You must have noticed in movies and series that Americans’ breakfast is very caloric, rich in sugars and fats. One of the dishes that stands out in this meal is bacon, usually served with eggs. But since 2015, including this food in the first meal of the day has become as dangerous as lighting a cigarette.
That’s because the World Health Organization (WHO) has declared that bacon has as much carcinogenic potential as cigarettes. However, truth be told: this food was not alone on the WHO list, as the entity warned about the danger of all processed meats such as salami, sausages, hams, etc.
What makes these foods carcinogenic?
According to the WHO, consuming 50 grams of processed meats daily would increase the chances of getting bowel cancer by 18% over the years. An estimate from the British newspaper The Guardian on the subject revealed that the consumption of these foods would have been responsible for about 34 thousand deaths per year.
When processing these meats to enhance flavor, through smoking, salting and curing, for example, companies include elements that were not present in the food before, such as nitrates and nitrites, in addition to salt.

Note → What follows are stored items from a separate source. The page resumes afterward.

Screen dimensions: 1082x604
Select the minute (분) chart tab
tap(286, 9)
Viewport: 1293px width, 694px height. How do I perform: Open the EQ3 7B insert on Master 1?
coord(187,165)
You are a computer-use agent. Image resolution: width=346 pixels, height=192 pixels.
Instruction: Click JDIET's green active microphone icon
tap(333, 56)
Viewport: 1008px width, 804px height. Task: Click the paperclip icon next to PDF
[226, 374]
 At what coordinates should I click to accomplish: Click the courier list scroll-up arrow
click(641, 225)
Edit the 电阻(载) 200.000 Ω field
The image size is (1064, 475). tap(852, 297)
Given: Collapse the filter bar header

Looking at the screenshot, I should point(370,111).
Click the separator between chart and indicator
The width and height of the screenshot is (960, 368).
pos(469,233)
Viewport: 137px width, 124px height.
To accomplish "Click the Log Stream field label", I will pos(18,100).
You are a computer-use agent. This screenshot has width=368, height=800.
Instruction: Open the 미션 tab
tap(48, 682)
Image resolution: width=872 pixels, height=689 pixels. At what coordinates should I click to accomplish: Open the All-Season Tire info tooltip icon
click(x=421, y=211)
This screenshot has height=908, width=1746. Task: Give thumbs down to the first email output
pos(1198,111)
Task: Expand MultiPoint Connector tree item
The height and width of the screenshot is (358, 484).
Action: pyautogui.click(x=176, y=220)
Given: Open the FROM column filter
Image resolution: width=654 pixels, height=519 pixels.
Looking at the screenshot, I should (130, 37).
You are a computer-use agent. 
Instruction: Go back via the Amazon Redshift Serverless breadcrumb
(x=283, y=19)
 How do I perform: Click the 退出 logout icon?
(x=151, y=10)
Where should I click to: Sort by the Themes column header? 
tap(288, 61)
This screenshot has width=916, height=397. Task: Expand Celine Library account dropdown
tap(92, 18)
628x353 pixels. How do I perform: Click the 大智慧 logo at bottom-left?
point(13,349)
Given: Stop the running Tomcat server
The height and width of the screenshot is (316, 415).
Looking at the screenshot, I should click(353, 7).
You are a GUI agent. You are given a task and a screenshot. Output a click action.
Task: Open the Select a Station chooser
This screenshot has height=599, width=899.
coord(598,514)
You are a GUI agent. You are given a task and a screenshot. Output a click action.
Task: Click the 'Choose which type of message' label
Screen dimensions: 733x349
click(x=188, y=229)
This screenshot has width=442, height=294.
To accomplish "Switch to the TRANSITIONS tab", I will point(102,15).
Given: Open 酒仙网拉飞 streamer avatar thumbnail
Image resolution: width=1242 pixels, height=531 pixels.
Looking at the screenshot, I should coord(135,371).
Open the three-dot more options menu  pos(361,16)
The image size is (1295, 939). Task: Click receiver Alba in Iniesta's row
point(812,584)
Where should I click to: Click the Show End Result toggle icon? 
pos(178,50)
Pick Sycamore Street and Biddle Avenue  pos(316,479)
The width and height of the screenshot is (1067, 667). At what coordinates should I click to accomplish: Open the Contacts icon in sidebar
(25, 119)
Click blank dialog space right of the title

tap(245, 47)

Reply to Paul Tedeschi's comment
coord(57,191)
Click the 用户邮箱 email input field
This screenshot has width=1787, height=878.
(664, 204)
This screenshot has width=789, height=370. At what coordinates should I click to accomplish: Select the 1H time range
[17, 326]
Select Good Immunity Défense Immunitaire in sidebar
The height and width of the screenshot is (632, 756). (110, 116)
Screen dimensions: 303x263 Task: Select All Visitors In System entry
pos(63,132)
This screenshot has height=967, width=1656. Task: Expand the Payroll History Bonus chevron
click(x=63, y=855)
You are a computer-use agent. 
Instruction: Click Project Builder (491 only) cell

The human body even knows how to handle nitrates and nitrites. Nitrate, for example, helps form saliva and the rest is eliminated in the urine. Nitrite has been associated with diseases caused by failures in hemoglobin, the protein responsible for transporting oxygen in the blood. It turns out that nitrites generate another substance called nitrosamine, which is highly carcinogenic.
How did the WHO come to the conclusion that bacon is bad?
To include processed meats in its list of potentially carcinogenic products, the WHO reviewed no more than 400 studies, from ten different countries, on the topic. This means that the entity studied diagnoses and diseases of thousands of people, generating a database that corroborated the hypothesis that these foods can increase the risk of bowel cancer.
What is the incidence of bowel cancer in Brazil?
According to data from the National Cancer Institute (Inca), every year, about 40,000 Brazilians discover that they have bowel cancer. It is the third most popular type of cancer in the country.
Also according to the Inca, 30% of these people would not have dealt with the disease if they had had a healthier diet, with less consumption of processed foods. Inca projects the amount of R$ 1 billion as the amount needed for the treatment of bowel cancer in the year 2030 by the SUS.
The WHO recommendation caused bacon consumption to plummet in the UK in 2015. Supermarkets reported a £3 million drop in sales. However, weeks later, consumption rose again.